The Seminar on Antibiotics at Evira gathered a multitude of experts
In the early 2000s, the consumption of antibiotics for the treatment of animals decreased in Finland, only to begin increasing again in 2006. It now seems to have come to a halt. Animals are given remarkably less antibiotics in Finland, Sweden and Norway than in Central Europe. Little comparative data is available on the use of antibiotics on animals in other parts of the world.
Salmonella resistance in animals has been monitored since the 1980s. Since 2002, the antibiotic resistance of the zoonosis bacteria and so-called indicator bacteria, isolated from healthy animals, has been systematically monitored in production animals. In Finland, resistance is still low in these bacterial groups, as is the case in Sweden and Norway. However, the situation is considerably worse in many other European countries.
In some cases, resistance is already so common among some bacteria, particularly those causing diseases in pets, to make the treatment of infectious diseases in such animals complicated.

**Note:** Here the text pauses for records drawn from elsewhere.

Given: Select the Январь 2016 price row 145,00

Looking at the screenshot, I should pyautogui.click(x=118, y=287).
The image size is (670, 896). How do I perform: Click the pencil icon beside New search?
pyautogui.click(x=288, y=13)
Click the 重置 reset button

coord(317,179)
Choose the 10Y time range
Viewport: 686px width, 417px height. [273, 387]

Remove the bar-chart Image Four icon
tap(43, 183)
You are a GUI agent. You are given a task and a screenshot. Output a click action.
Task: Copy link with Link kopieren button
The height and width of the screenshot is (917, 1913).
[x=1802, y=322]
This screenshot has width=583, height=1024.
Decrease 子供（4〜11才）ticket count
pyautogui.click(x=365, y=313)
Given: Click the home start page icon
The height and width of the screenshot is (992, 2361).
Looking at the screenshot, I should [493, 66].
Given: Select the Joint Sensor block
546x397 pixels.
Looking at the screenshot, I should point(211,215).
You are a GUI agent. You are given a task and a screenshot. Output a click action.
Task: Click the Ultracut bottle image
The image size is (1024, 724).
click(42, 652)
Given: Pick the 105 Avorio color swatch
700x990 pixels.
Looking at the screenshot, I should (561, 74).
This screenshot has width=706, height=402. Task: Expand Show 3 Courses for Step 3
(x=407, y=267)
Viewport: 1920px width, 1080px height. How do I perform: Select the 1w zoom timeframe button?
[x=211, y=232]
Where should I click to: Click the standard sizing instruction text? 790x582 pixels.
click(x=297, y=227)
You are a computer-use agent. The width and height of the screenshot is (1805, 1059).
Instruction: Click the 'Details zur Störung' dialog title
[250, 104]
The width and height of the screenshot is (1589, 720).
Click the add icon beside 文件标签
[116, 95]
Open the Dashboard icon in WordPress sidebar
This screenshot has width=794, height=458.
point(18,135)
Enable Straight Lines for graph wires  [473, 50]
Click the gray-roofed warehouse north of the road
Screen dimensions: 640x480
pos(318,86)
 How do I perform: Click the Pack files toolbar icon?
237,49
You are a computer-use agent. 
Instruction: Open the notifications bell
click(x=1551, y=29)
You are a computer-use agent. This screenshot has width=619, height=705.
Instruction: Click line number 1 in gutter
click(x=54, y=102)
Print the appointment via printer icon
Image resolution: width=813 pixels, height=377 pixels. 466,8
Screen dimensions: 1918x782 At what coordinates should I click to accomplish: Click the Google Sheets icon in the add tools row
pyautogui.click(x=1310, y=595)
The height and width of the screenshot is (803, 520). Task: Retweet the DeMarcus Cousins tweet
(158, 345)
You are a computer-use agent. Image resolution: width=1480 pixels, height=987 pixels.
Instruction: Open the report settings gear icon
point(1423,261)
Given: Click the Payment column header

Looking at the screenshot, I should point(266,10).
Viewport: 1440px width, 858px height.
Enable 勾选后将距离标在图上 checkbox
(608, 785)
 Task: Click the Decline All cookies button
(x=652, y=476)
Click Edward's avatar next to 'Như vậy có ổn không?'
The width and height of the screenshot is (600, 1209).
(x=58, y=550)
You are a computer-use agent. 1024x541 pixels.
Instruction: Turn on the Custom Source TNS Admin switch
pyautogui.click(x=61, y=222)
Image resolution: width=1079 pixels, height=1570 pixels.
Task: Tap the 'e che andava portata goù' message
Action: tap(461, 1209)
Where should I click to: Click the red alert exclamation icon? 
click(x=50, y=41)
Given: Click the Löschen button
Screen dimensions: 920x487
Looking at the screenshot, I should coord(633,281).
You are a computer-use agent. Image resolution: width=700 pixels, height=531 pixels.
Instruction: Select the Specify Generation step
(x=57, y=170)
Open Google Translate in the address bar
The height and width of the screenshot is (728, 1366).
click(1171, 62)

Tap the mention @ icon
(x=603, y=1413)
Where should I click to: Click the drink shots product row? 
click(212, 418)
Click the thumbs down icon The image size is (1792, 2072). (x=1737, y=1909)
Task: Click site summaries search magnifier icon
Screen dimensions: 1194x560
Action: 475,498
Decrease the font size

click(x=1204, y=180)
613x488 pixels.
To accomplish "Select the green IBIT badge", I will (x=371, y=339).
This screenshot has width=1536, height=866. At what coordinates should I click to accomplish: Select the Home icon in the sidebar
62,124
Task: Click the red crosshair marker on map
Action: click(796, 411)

In addition to ordinary resistance monitoring, the occurrence of the MRSA bacterium was examined in swine and on swine farms. Although MRSA does not cause illness in swine, it was discussed if it may pose a risk of infection among people handling these animals.
In addition to MRSA, the seminar discussed the threat posed by so-called ESBL (extended-spectrum beta-lactamase resistance) bacteria. ESBL resistance has not been detected in Finland in zoonosis or indicator bacteria, but it is quite common in poultry in Holland, for instance. On the other hand, ESBL strains have been discovered in pets in Finland.
Finland leading the way
Finland has been a pioneer in many issues related to the use of antibiotics on animals. The recommendations on the use of antibiotics on animals have an important guiding role and those are renewed regularly. The recommendations were issued as early as in 1996. The purpose of these recommendations is to direct their use in order to control the resistance. In 1997, a so-called consensus statement was also issued on matters related to animal antibiotics, incorporating the viewpoints of both veterinary and human medicine. Cooperation has gone smoothly with all parties; it is fair to say that the current resistance situation has been achieved thanks to outstanding cooperation between animal breeders, various production organisations and veterinarians.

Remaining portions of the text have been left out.